--- THE INPUT Enclosed Below ---
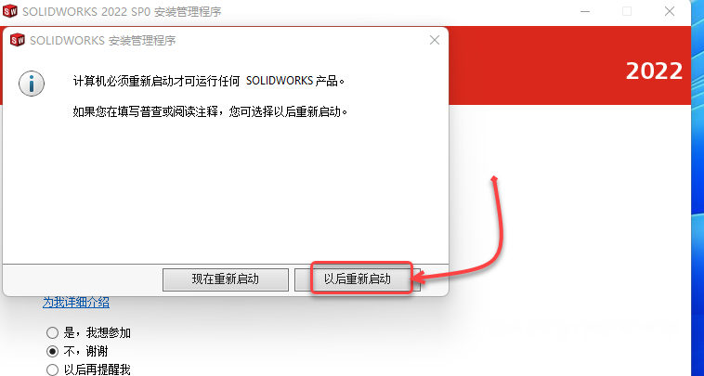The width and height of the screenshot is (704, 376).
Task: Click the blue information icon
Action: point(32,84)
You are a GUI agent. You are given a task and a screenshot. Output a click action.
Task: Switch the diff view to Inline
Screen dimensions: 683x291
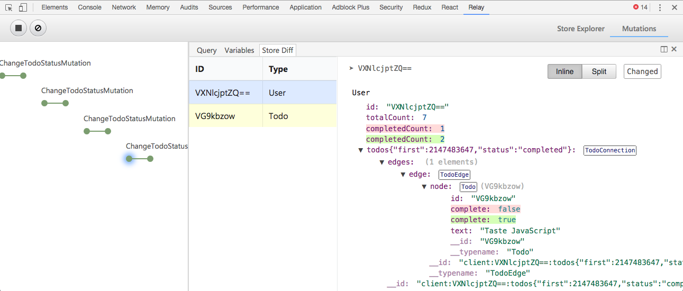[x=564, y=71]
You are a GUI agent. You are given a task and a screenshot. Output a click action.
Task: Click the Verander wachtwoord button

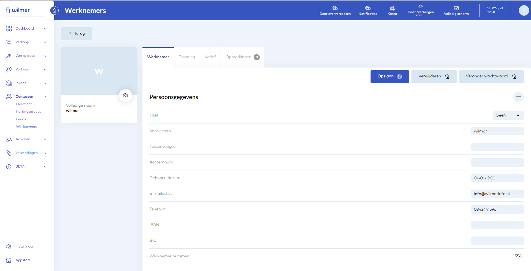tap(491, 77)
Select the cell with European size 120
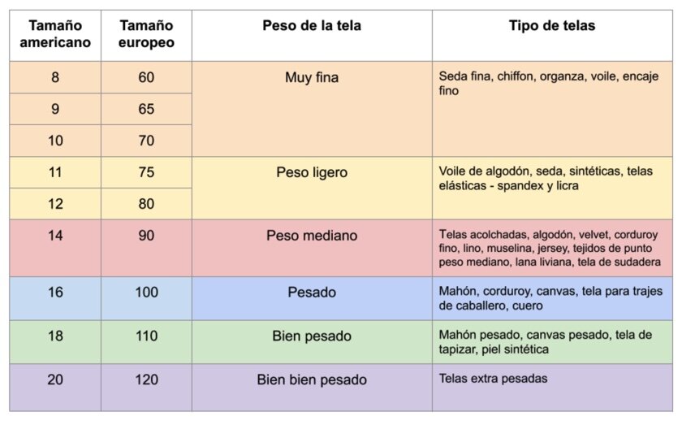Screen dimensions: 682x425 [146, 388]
--- End of Enclosed THE INPUT ---
--- THE INPUT Enclosed Below ---
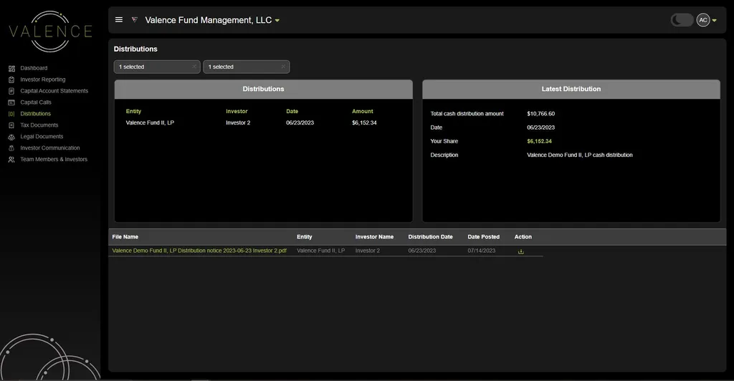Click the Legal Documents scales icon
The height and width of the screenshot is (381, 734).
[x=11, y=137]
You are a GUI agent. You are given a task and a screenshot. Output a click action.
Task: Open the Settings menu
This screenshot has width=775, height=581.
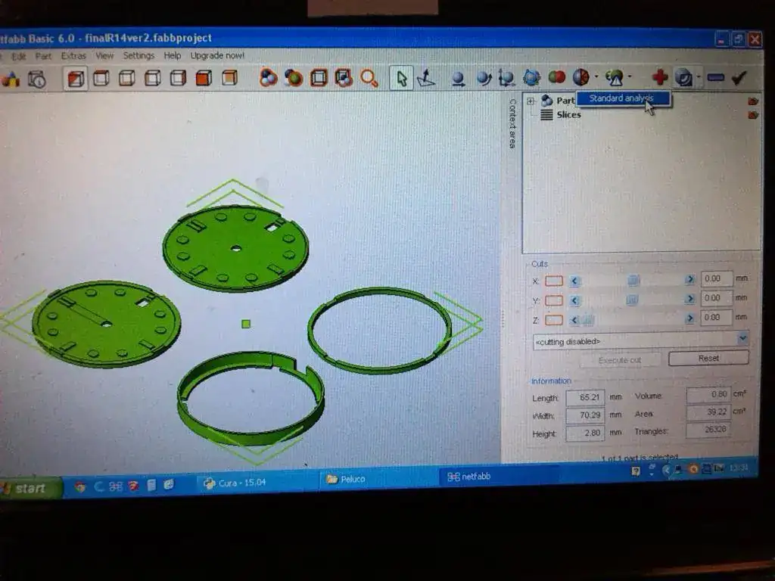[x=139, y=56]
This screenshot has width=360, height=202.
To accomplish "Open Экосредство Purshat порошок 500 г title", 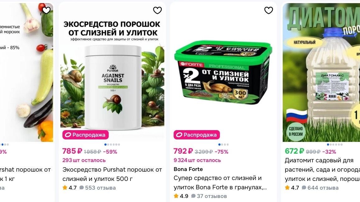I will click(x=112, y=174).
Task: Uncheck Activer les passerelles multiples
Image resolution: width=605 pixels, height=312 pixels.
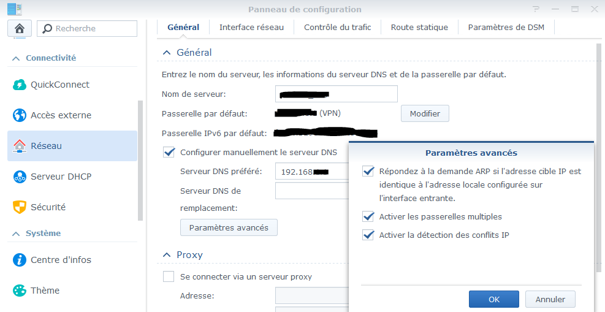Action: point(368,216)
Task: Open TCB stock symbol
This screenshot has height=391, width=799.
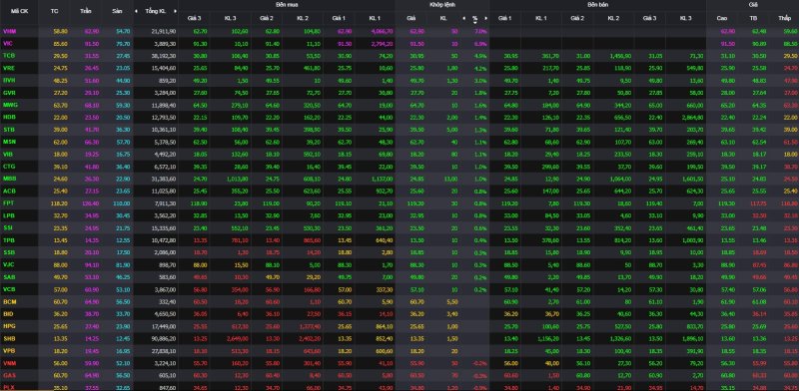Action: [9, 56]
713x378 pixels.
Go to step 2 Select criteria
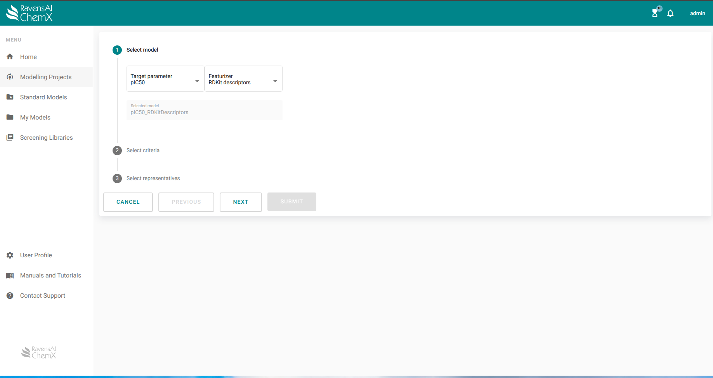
--- End of Enclosed THE INPUT ---
Each line above from the one containing "Image resolution: width=605" through the one containing "Go to step 2 Select criteria" is to be returned verbatim. Nothing else, and no pictures.

*RESULT OF THIS EXERCISE:*
Image resolution: width=605 pixels, height=312 pixels.
Action: point(368,216)
Task: Open TCB stock symbol
This screenshot has height=391, width=799.
Action: [9, 56]
713x378 pixels.
Go to step 2 Select criteria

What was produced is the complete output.